Dataset records START

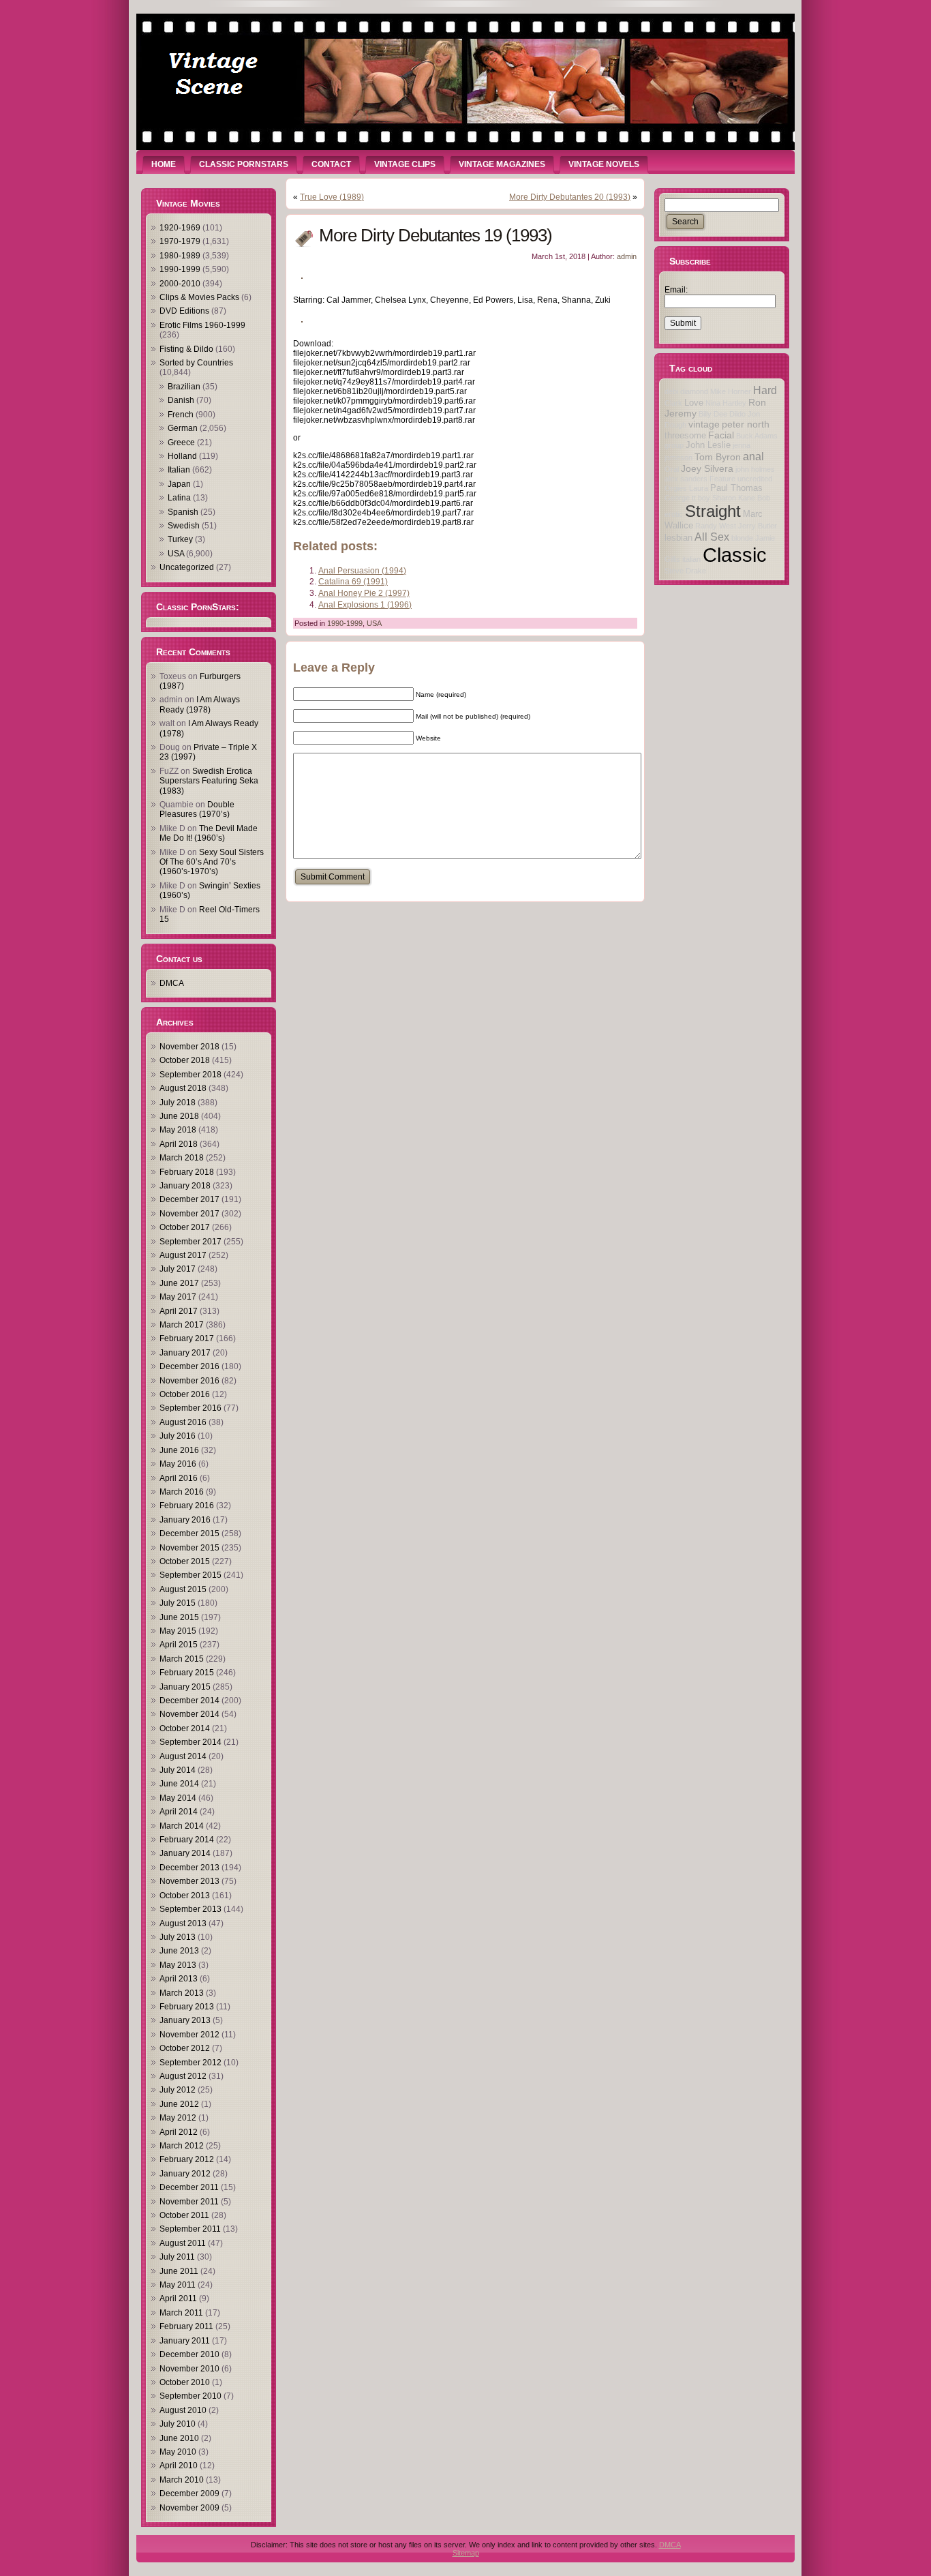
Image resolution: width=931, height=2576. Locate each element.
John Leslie (708, 445)
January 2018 (185, 1185)
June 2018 (179, 1116)
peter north (745, 424)
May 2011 (177, 2285)
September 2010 (190, 2396)
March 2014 (181, 1826)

Dataset records END

→ **The task**:
Take every line of the material and copy it exactly, leaving out the pictures.

→ **Response to this task**:
Image resolution: width=931, height=2576. Locate each element.
John Leslie (708, 445)
January 2018 (185, 1185)
June 2018 (179, 1116)
peter north (745, 424)
May 2011 (177, 2285)
September 2010 (190, 2396)
March 2014 (181, 1826)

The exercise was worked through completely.